[Data entries]
__________________________________________________

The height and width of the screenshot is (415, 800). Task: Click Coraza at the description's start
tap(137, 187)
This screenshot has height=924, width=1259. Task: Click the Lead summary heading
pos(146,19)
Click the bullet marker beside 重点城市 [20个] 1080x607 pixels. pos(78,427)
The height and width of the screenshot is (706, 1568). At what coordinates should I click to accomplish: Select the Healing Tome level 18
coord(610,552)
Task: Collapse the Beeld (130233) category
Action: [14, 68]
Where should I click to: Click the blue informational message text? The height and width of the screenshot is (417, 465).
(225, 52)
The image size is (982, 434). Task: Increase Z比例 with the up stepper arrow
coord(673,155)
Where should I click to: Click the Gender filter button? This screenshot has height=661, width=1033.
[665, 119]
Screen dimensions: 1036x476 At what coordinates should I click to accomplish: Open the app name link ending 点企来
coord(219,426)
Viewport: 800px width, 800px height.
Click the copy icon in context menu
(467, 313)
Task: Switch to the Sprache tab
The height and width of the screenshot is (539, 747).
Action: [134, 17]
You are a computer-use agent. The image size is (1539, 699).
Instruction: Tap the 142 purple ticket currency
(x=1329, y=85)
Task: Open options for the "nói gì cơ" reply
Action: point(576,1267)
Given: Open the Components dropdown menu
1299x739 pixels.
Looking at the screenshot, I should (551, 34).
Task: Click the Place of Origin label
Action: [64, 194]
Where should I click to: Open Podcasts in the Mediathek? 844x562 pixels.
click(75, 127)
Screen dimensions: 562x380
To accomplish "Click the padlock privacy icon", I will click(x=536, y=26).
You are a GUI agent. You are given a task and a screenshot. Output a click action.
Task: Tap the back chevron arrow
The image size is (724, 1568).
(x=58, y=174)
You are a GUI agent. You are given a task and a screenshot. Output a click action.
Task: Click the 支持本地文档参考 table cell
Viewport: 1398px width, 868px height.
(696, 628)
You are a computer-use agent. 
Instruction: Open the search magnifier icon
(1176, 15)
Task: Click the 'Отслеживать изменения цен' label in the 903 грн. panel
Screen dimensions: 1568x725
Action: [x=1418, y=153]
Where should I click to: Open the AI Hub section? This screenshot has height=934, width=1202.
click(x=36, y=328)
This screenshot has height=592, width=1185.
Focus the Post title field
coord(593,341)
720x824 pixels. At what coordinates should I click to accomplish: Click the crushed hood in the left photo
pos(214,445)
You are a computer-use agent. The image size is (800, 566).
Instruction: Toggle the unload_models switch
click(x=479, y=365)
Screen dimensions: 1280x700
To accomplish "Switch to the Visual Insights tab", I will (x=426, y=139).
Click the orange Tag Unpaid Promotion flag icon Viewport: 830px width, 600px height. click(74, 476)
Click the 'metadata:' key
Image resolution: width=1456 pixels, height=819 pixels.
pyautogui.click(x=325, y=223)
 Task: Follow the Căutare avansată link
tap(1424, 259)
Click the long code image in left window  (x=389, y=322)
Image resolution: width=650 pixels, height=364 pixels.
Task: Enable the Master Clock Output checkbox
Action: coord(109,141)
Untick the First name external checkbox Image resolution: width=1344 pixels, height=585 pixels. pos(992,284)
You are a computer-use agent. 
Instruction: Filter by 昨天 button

__________________________________________________

Task goal - Please filter the entries above down to the lines holding "will" and copy them.

Written response -
To accomplish "Click the padlock privacy icon", I will click(x=536, y=26).
To accomplish "Switch to the Visual Insights tab", I will (x=426, y=139).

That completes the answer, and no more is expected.